## The problem
Copy nothing before the line that contains "Given: Select the INDEX ARRAY element box"; from there, transcribe each line exactly through the end of the material, omitting pictures.
Source records: Begin
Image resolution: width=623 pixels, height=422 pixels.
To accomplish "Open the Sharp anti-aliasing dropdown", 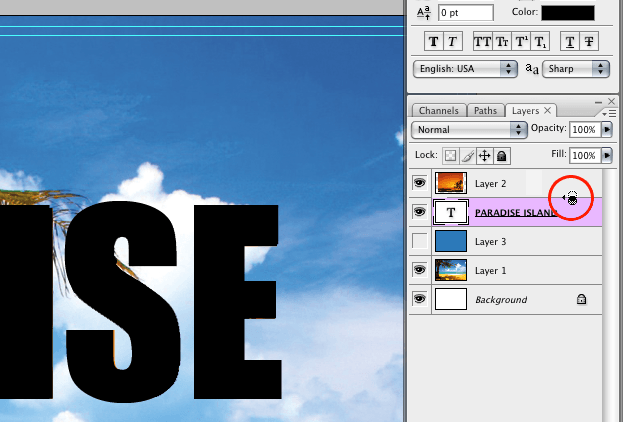I will [576, 69].
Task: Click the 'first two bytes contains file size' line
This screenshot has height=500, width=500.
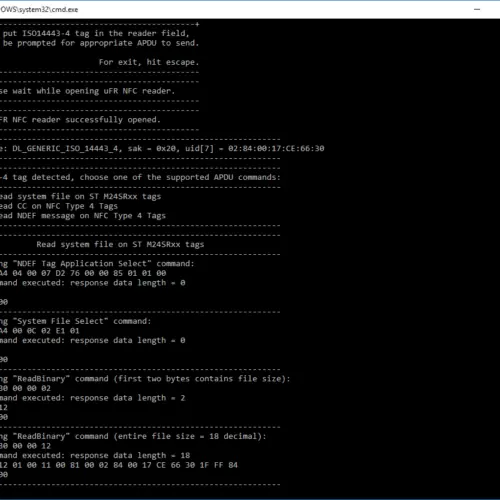Action: tap(145, 379)
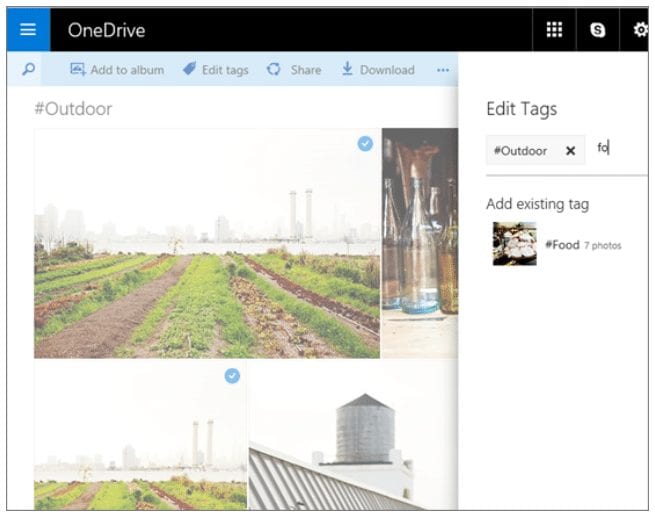Image resolution: width=655 pixels, height=520 pixels.
Task: Click the #Food tag thumbnail image
Action: click(x=514, y=244)
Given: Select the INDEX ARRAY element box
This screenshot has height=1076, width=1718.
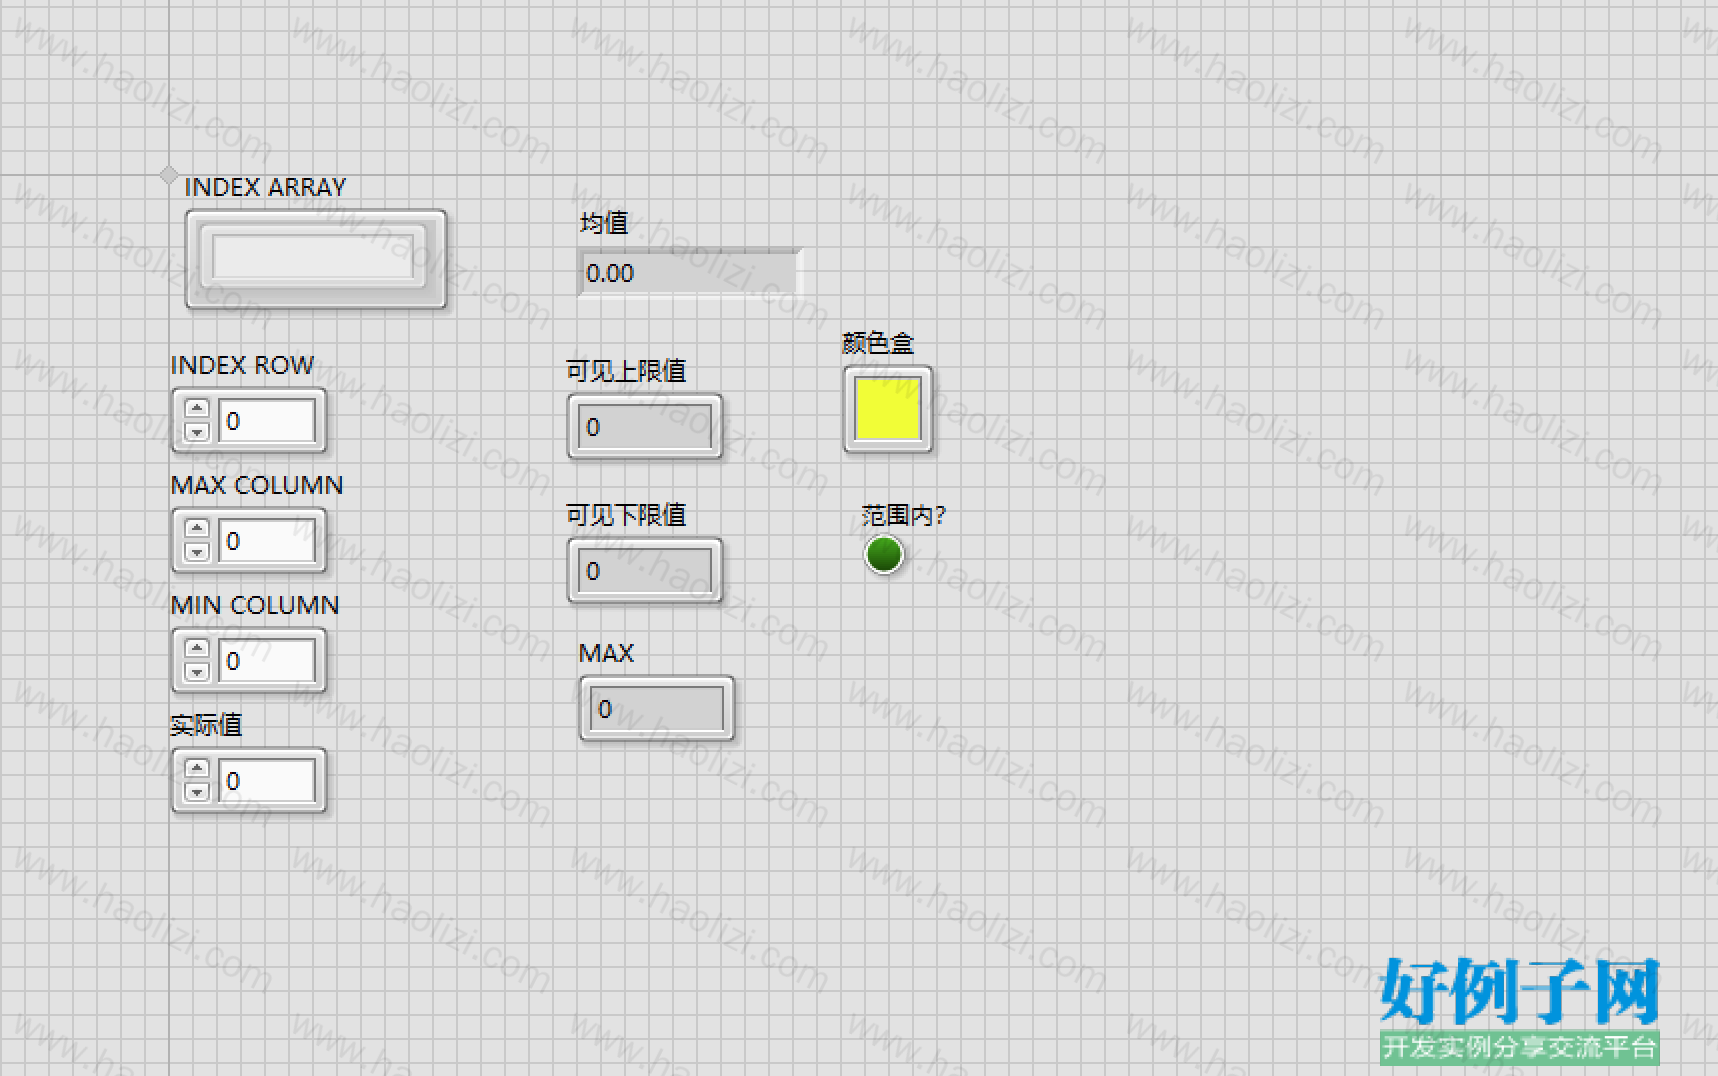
Source records: End
## Response area
Given: Select the INDEX ARRAY element box
This screenshot has height=1076, width=1718.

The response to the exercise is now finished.